Sebelas

23 6 4
                                    

Bunyi lonceng masuk sepertinya itu tidak ada apa-apanya di telinga Agil. Lelaki itu masih setia di kedai sambil menghisap sebatang rokoknya yang tinggal sedikit. Dandanannya selalu saja begitu. Acak-acakan.

Agil masih santai menghisap rokok sambil melamun duduk di kursi. Kedai pak Mamad yang tergeletak tepat di sebrang sekolahnya. Tidak payah untuk membolos karna jaraknya yang begitu dekat. Selain tokoh ini toko kecil guru-guru juga malas untuk menyebrang.

Entah apa yang dipikirkan pria itu. Pak Mamad memanggilnya saja tidak ia hiraukan sampai akhirnya pak Mamad datang menepuk bahunya.

"Belum masuk?" tanya pak Mamad.

Agil tersadar. "Eh udah masuk ya pak?" Agil terlihat gegabah memasukkan rokoknya ke saku Hoodie lalu membayar kopi yang tadi dipesannya.

"Lain kali ganti rokok, setiap ngerokok melamun terus," tegur pak Mamad.

Agil tertawa. "Biasa pak, kalo ngerokok itu harus dirasain baru nikmat,"

"Mantap," kata pak Mamad. Agil balas mengangguk lalu izin pergi.

Pak Mamad hanya tersenyum sambil geleng-geleng kepala.
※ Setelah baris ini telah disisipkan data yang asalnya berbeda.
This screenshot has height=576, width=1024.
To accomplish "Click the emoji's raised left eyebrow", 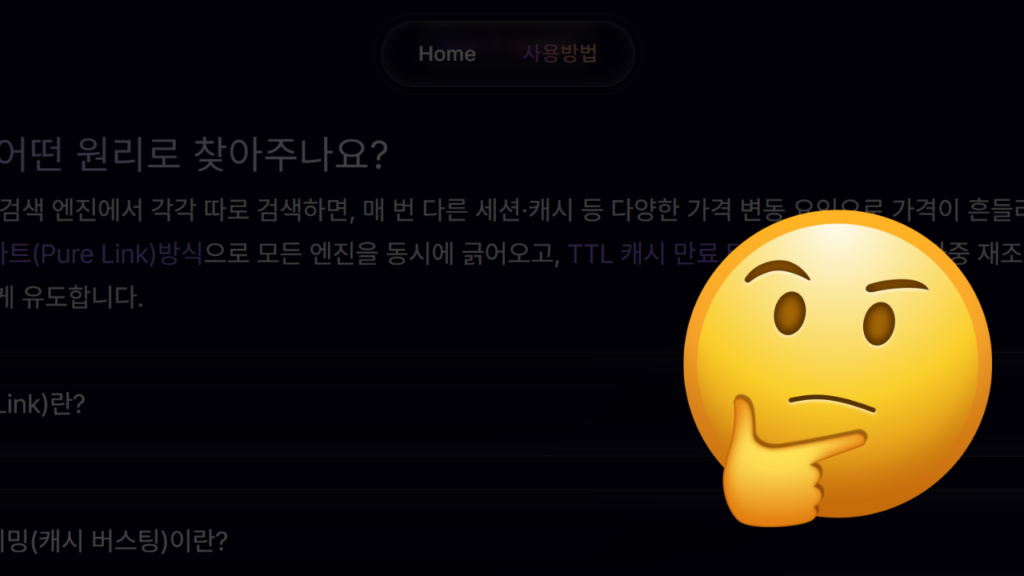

Walaupun terlihat berandalan begitu yah nyatanya ada sifat Agil yang membuat orang betah didekatnya.

Agil akhirnya berhasil meloncat setelah sudah payah memanjat pagar samping sekolah. Kalo di depan sudah ada satpam penjaga gerbang. Agil mengibas celana abu-abunya yang terlihat kotor. Lalu mengibas tangannya yang terkena tanah. Mata Agil melotot sebelum akhirnya terdengar cengiran kuda khas miliknya muncul.
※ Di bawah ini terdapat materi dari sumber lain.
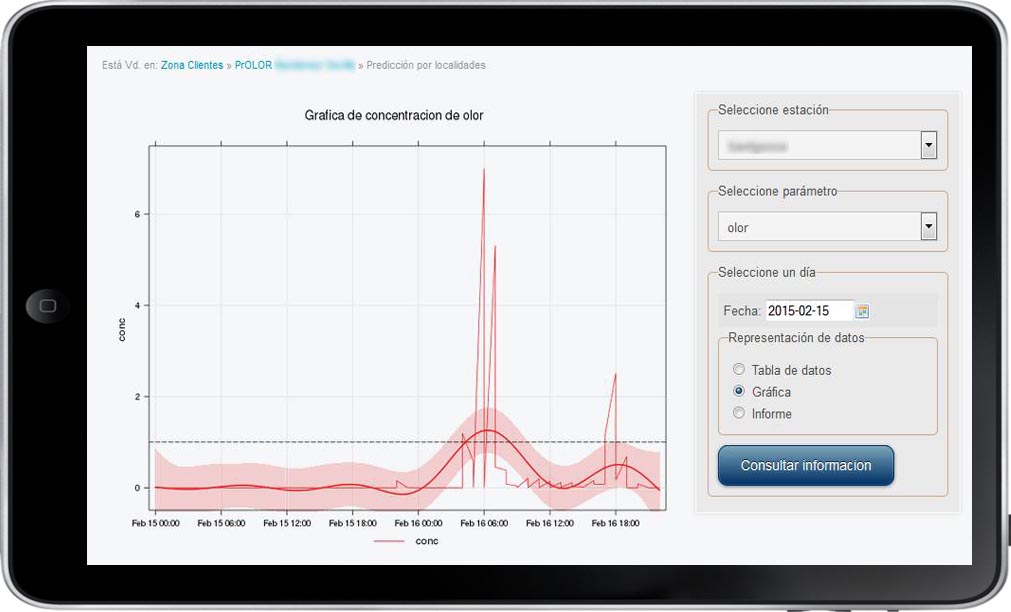Click the 'Feb 16 06:00' x-axis label

click(484, 523)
Didepannya berjarak sekitar satu meter sudah ada pak Harto sambil melipat kedua tangannya di dada. Menatap Agil sambil geleng-geleng.

"Eh bapak,"

"Macet dijalan? Atau jam dirumah kamu eror lagi?"

"Bapak salah," Agil ngeles.

"Terus?" tanya pak Harto berkacak pinggang.

"Saya lupa kalo dirumah saya nggak punya jam," jawabnya cengengesan.

"Alasan terus kamu. Sekarang keliling lapangan sepuluh kali, kalo sudah berdiri di depan tiang bendera!" titah beliau.

Entah darimana guru satu ini tahu tempat biasanya untuk masuk ke sekolah. Yang jelas Agil sudah pikirkan bahwa guru ini pasti sudah memperkirakan itu semua. Mulai dari pintu belakang yang sudah dipenuhi kursi bekas jadi susah untuk terbuka. Pintu dekat kantor pasti tidak mungkin apalagi pintu depan. Sudah jelas Agil pasti akan lewat sini.

Agil berjalan melewati pak Harto dengan setengah berlari untuk mencapai lapangan sekolah. Tak perlu lama Agil sudah mulai berlari mengelilingi lapangan. Setelah sepuluh kali putaran Agil akhirnya berdiri disebelah Mario, rupanya sahabat yang merupakan kakak kelasnya itu juga terlambat.

"Terlambat juga lo?" tanya Agil mulai hormat didepan tiang.

"Kesiangan gue, lo ngapain juga?"

"Itu mah hobi gue," jawab Agil.

Mario tertawa. "Bener juga ya, sampe dua tahun lo tinggal kelas gara-gara hobi itu,"

"Sengaja biar gue bisa cari jodoh dulu,"

Mario tertawa. "Eh Gil, itu bukannya Aulia ya?" tanya Mario menunjuk ke arah dua gadis yang berjalan di koridor sambil memperhatikan mereka.

Aulia dan Laras sengaja memelankan jalan untuk bisa memastikan orang yang sedang berdiri bak ikan asin di depan lapangan itu. Dan ternyata itu benar Agil, pria itu melambai.

"Itu hoodie milik lo bukan si?" Laras menunjuk kearah lapangan. Aulia ikut memandangnya. Iya itu hoodie miliknya yang dipinjam Agil waktu itu sampai sekarang belum ia kembalikan.